:: PASSAGE TO READ ::

CBS: gauge of Dutch society for 125 years

/ Author: Ronald van der Bie
Group photo in front of CBS on Oostduinlaan, The Hague
Statistics Netherlands (CBS) celebrates its 125th anniversary this month. The bureau has been the principal supplier of reliable, independent statistics in the Netherlands since 1899. The establishment of CBS was also the moment the government laid a professional and institutional basis for statistical research. Since the very beginning, the census has been a permanent fixture of CBS’ publication programme. Initially, census information was used to check and update population registers. In the course of time the census covered more topics, going on to include questions on social issues such as the housing situation. Census information has thus gained an increasingly important role in the preparation and evaluation of government policy.

:: Item position entries ::
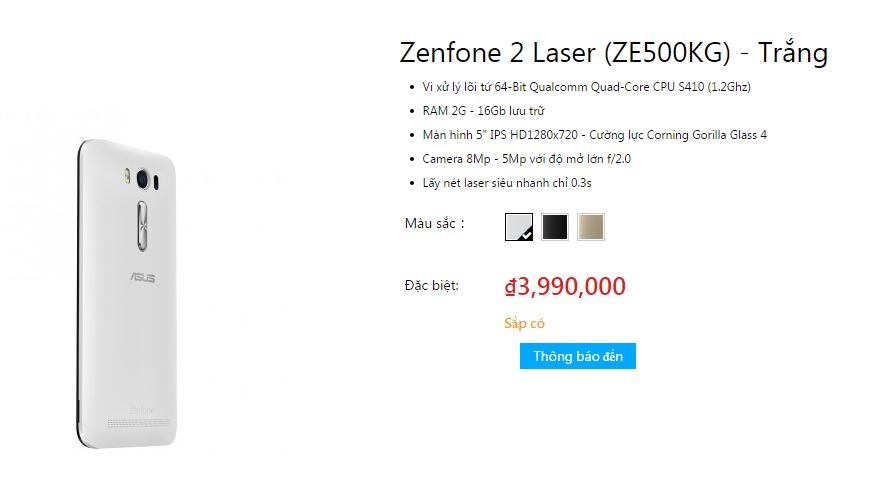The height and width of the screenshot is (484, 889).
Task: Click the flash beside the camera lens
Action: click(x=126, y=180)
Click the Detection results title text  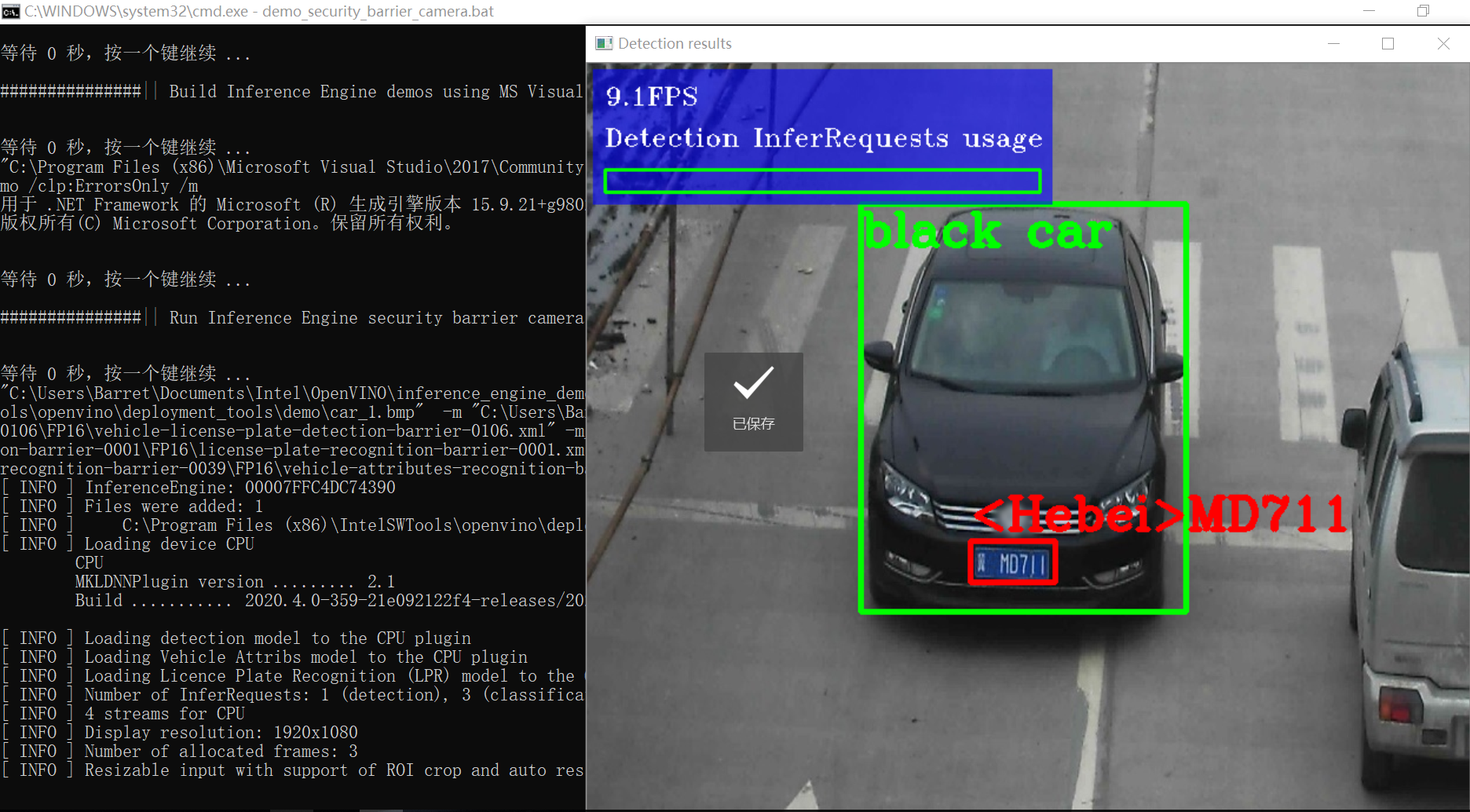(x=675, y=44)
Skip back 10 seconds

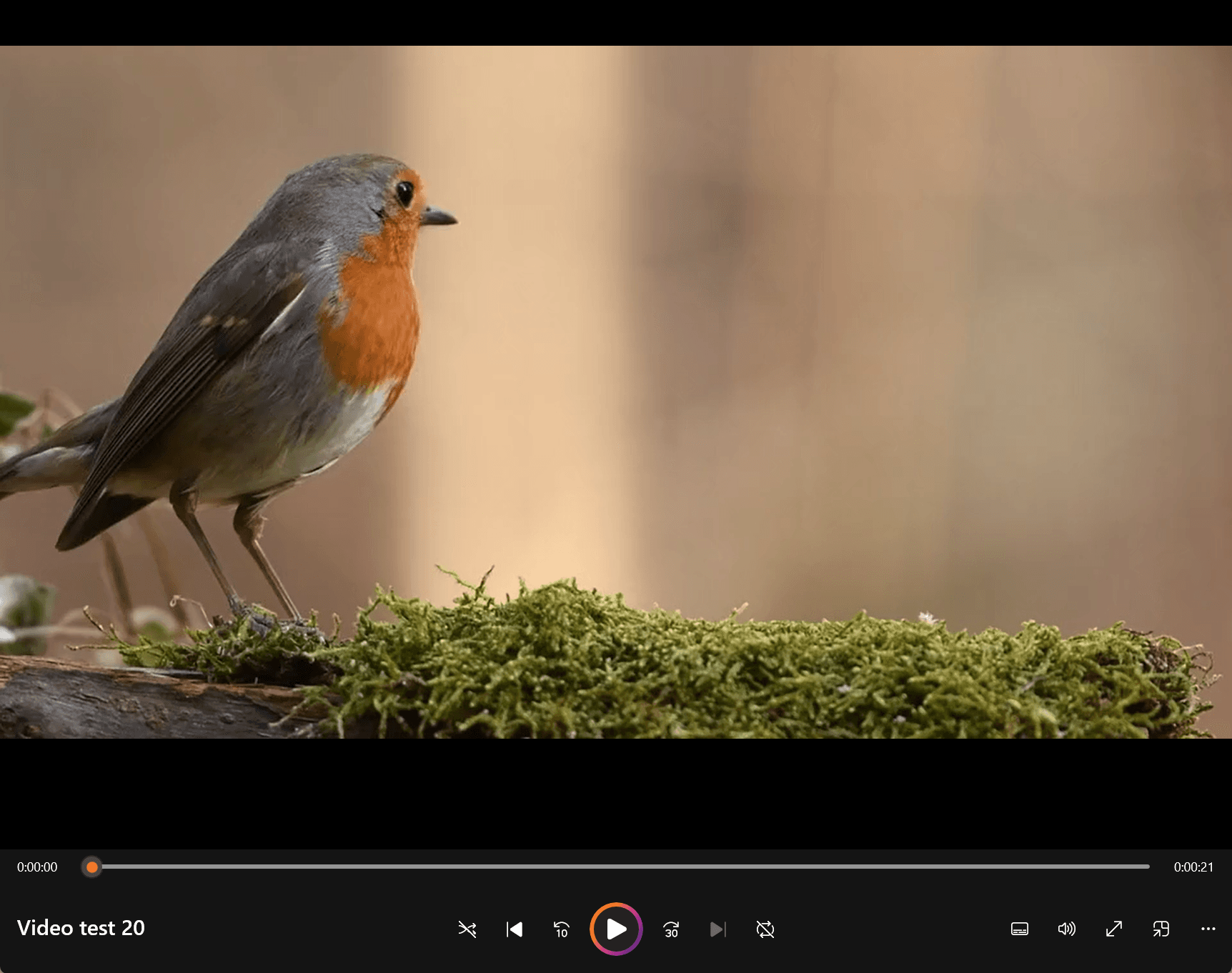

:: TASKS TO CARRY OUT ::
1. Name every geographic place mentioned in the CBS anniversary text, each one once.
2. Quote the part of the CBS anniversary text that begins with the words containing "CBS: gauge of" and ends with "of government policy.".

:: PER-TASK ANSWERS ::
1.
Oostduinlaan
The Hague
the Netherlands

2.
CBS: gauge of Dutch society for 125 years

/ Author: Ronald van der Bie
Group photo in front of CBS on Oostduinlaan, The Hague
Statistics Netherlands (CBS) celebrates its 125th anniversary this month. The bureau has been the principal supplier of reliable, independent statistics in the Netherlands since 1899. The establishment of CBS was also the moment the government laid a professional and institutional basis for statistical research. Since the very beginning, the census has been a permanent fixture of CBS’ publication programme. Initially, census information was used to check and update population registers. In the course of time the census covered more topics, going on to include questions on social issues such as the housing situation. Census information has thus gained an increasingly important role in the preparation and evaluation of government policy.